A data do casamento foi marcada para o fim do verão e até lá, os noivos precisavam decidir onde iriam viver e com que subsídios.  

Algumas semanas depois desses acontecimentos, dois fatos extraordinários aconteceram, fatos atípicos demais que espantaram a todos, inclusive os vizinhos do povoado que comentavam excitadamente as boas graças que a família Jackson recebeu.  

A primeira delas – que não se consideraria uma boa graça, já que incluía uma morte – era que um tio distante de Mr. Jackson havia morrido, deixando uma herança considerável para o sobrinho e único herdeiro que jamais conheceu.

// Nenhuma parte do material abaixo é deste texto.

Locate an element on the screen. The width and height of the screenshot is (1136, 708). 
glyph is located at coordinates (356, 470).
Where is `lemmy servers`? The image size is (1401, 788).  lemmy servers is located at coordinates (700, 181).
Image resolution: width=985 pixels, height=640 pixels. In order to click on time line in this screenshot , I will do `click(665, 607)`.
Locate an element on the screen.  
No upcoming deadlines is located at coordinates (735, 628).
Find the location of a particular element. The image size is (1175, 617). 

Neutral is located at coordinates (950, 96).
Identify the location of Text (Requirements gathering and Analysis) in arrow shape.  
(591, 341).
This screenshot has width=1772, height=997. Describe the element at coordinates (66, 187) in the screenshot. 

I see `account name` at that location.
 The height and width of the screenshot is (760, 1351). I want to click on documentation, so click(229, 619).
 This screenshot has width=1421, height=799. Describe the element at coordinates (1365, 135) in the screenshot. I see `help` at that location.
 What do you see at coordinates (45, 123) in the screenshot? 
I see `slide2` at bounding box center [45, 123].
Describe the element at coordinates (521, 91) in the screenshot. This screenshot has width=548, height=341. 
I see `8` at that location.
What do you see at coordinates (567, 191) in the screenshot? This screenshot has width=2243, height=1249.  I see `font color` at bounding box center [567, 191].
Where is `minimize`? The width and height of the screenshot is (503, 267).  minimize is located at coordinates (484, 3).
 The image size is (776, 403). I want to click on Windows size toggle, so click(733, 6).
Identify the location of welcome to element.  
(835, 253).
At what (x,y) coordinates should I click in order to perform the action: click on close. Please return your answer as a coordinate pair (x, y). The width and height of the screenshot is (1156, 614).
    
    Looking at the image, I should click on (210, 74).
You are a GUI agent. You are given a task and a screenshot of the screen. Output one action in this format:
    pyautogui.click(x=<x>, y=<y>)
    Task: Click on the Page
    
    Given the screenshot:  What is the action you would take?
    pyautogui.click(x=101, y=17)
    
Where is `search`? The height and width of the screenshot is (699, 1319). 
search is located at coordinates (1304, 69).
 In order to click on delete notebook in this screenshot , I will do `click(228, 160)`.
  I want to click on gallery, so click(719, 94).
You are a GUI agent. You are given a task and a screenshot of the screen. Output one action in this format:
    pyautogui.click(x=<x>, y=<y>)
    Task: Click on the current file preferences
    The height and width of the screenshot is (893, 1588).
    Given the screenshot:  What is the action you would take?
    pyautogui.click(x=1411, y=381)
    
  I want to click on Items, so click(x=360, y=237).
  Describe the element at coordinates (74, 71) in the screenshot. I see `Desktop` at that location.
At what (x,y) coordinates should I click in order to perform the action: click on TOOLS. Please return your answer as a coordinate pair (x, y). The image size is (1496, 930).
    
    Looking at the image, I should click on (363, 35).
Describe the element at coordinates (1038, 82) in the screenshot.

Tal não foi a surpresa de Mrs. Jackson quando soube pela carta do administrador das finanças do primo falecido que ele havia deixando tudo para ela e o filho. Sendo assim, o rapaz e a noiva decidiram que quando se casasse não deixaria Mrs. Jackson sozinha, pelo contrário: comprariam uma casa maior e mais confortável. 

A outra grande surpresa, porém, foi muito mais feliz do que apenas bens materiais: Em certa manhã, Miss Chase carregava uma bandeja com o chá para o jardim onde o noivo estava, quando num passo em falso ela quase caiu escorregando na grama molhada de uma chuva do dia anterior. Entretanto, Mr. Jackson a segurou pelo braço.  

Em pé. 

— Percy... Você... Você está... 

Nem ele havia percebido a proeza do ato. Somente quando sentiu as pernas fraquejarem novamente precisando sentar-se, é que percebeu o pequeno milagre que havia ocorrido. 

As lágrimas dele e de Miss Chase nem foram contidas. Finalmente ele poderia fazer uma coisa que achou que seria privado de oferecer a noiva. 

— Percy...? O que está você está fazendo? 

— Estou fazendo o correto – ele havia se levantando da cadeira de rodas com a ajuda da garota que permaneceu em pé, prostrando-se de joelhos diante dela. 

— Você não precisa fazer isso... 

— Shh, quieta. – ele tomou a mão direita da moça olhando-a amorosamente – Miss Annabeth Chase: Eu a amo de todo o meu coração e prometo me esforçar ao máximo para fazê-la feliz enquanto nós vivermos. A senhorita poderia me dar a honrar de ser minha esposa? 

A moça sorriu em emoção, deixando a felicidade explodir em seu peito. 

— É claro que sim, meu querido. 

Eles não precisavam dizer mais nada, a não ser sentirem os lábios um do outro, junto com a alegria de se amarem. Era o solstício de verão - o sol em seu auge no céu, como premissa da felicidade futura que os aguardava. Finalmente, juntos.